2024-11-27 テキサス大学オースチン校(UT Austin)
<関連情報>
- https://news.utexas.edu/2024/11/27/researchers-use-ai-to-turn-sound-recordings-into-accurate-street-images/
- https://www.sciencedirect.com/science/article/abs/pii/S0198971524000516
- https://www.nature.com/articles/s41599-024-03645-7
聴覚から視覚へ: サウンドスケープから画像へ生成する人工知能により、聴覚と視覚による場所の認識をリンクさせる From hearing to seeing: Linking auditory and visual place perceptions with soundscape-to-image generative artificial intelligence
Yonggai Zhuang, Yuhao Kang, Teng Fei, Meng Bian, Yunyan Du
Computers, Environment and Urban Systems Available online: 1 May 2024
DOI:https://doi.org/10.1016/j.compenvurbsys.2024.102122
Highlights
- A Soundscape-to-Image Diffusion Model is proposed to visualize street soundscapes.
- Human auditory and visual perceptions are linked to understanding the sense of place.
- Soundscapes provide sufficient visual information of places.
Abstract
People experience the world through multiple senses simultaneously, contributing to our sense of place. Prior quantitative geography studies have mostly emphasized human visual perceptions, neglecting human auditory perceptions at place due to the challenges in characterizing the acoustic environment vividly. Also, few studies have synthesized the two-dimensional (auditory and visual) perceptions in understanding human sense of place. To bridge these gaps, we propose a Soundscape-to-Image Diffusion model, a generative Artificial Intelligence (AI) model supported by Large Language Models (LLMs), aiming to visualize soundscapes through the generation of street view images. By creating audio-image pairs, acoustic environments are first represented as high-dimensional semantic audio vectors. Our proposed Soundscape-to-Image Diffusion model, which contains a Low-Resolution Diffusion Model and a Super-Resolution Diffusion Model, can then translate those semantic audio vectors into visual representations of place effectively. We evaluated our proposed model by using both machine-based and human-centered approaches. We proved that the generated street view images align with our common perceptions, and accurately create several key street elements of the original soundscapes. It also demonstrates that soundscapes provide sufficient visual information places. This study stands at the forefront of the intersection between generative AI and human geography, demonstrating how human multi-sensory experiences can be linked. We aim to enrich geospatial data science and AI studies with human experiences. It has the potential to inform multiple domains such as human geography, environmental psychology, and urban design and planning, as well as advancing our knowledge of human-environment relationships.

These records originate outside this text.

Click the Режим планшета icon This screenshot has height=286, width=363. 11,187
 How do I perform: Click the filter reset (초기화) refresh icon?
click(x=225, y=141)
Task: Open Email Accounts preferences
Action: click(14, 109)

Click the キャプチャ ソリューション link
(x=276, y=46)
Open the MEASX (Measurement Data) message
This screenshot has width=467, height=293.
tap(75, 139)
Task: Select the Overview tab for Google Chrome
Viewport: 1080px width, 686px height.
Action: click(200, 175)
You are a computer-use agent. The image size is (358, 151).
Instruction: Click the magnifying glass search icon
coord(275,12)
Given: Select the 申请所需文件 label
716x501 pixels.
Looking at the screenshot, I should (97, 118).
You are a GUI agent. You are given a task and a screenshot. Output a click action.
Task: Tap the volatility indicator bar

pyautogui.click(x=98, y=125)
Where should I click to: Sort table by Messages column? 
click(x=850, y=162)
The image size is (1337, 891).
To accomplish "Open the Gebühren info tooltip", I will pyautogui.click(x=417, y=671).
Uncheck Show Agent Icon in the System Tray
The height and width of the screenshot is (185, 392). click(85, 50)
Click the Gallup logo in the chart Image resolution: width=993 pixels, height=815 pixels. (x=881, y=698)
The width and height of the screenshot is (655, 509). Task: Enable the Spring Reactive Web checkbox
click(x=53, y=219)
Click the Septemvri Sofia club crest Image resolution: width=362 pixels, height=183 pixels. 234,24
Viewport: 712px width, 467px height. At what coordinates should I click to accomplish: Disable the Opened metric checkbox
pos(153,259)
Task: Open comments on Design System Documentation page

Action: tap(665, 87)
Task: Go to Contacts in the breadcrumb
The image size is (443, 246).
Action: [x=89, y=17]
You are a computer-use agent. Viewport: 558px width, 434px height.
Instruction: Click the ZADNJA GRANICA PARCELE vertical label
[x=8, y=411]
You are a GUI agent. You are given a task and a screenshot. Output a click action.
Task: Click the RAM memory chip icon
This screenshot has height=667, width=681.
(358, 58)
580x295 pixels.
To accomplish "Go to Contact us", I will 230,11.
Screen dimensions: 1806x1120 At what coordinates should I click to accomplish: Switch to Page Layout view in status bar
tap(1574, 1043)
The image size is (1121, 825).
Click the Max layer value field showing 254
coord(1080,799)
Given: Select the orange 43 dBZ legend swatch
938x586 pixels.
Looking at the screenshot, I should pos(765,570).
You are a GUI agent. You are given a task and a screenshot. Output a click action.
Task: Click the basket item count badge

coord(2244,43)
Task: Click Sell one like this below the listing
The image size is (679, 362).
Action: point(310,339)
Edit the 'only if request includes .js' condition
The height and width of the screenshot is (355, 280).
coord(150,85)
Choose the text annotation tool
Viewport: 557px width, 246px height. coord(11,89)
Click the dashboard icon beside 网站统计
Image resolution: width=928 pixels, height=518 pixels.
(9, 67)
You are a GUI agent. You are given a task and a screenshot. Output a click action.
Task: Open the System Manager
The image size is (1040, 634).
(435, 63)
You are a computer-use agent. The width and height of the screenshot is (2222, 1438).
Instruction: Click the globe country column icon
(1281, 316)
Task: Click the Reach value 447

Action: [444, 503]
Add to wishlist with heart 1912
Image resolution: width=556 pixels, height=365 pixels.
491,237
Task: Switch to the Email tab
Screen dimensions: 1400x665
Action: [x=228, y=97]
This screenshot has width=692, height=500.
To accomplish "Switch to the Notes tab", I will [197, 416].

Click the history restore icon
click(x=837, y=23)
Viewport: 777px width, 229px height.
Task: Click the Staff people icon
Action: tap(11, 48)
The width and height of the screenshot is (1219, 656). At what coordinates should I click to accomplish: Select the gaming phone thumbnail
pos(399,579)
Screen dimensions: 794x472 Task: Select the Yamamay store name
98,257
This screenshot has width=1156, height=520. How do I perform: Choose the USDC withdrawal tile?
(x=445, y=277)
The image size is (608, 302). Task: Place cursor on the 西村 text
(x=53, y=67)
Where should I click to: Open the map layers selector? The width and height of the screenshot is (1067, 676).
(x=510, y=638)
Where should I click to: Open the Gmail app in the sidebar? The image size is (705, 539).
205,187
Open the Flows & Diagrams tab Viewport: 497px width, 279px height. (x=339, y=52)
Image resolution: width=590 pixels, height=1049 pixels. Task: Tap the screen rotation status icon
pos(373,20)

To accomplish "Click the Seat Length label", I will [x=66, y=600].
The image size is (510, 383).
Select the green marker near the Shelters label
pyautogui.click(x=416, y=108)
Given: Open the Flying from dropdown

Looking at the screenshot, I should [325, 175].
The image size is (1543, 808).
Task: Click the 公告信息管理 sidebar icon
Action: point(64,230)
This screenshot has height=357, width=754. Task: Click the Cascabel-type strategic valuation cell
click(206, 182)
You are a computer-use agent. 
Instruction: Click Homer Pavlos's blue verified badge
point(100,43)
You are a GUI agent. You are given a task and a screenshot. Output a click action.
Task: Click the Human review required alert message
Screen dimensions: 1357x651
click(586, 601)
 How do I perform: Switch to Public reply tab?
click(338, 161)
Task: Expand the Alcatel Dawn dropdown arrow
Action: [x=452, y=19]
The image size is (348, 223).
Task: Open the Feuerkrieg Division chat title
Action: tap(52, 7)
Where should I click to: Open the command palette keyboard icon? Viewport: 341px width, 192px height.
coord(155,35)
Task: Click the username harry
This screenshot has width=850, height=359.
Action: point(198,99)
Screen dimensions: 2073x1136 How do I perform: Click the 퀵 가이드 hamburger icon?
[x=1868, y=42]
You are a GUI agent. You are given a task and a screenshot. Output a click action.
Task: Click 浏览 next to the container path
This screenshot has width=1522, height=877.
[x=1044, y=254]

場所のアイデンティティ:ジェネレーティブAIの視点 Place identity: a generative AI’s perspective
Kee Moon Jang,Junda Chen,Yuhao Kang,Junghwan Kim,Jinhyung Lee,Fabio Duarte & Carlo Ratti
Humanities and Social Sciences Communications Published:07 September 2024
DOI:https://doi.org/10.1057/s41599-024-03645-7
Abstract
Do cities have a collective identity? The latest advancements in generative artificial intelligence (AI) models have enabled the creation of realistic representations learned from vast amounts of data. In this study, we test the potential of generative AI as the source of textual and visual information in capturing the place identity of cities assessed by filtered descriptions and images. We asked questions on the place identity of 64 global cities to two generative AI models, ChatGPT and DALL·E2. Furthermore, given the ethical concerns surrounding the trustworthiness of generative AI, we examined whether the results were consistent with real urban settings. In particular, we measured similarity between text and image outputs with Wikipedia data and images searched from Google, respectively, and compared across cases to identify how unique the generated outputs were for each city. Our results indicate that generative models have the potential to capture the salient characteristics of cities that make them distinguishable. This study is among the first attempts to explore the capabilities of generative AI in simulating the built environment in regard to place-specific meanings. It contributes to urban design and geography literature by fostering research opportunities with generative AI and discussing potential limitations for future studies.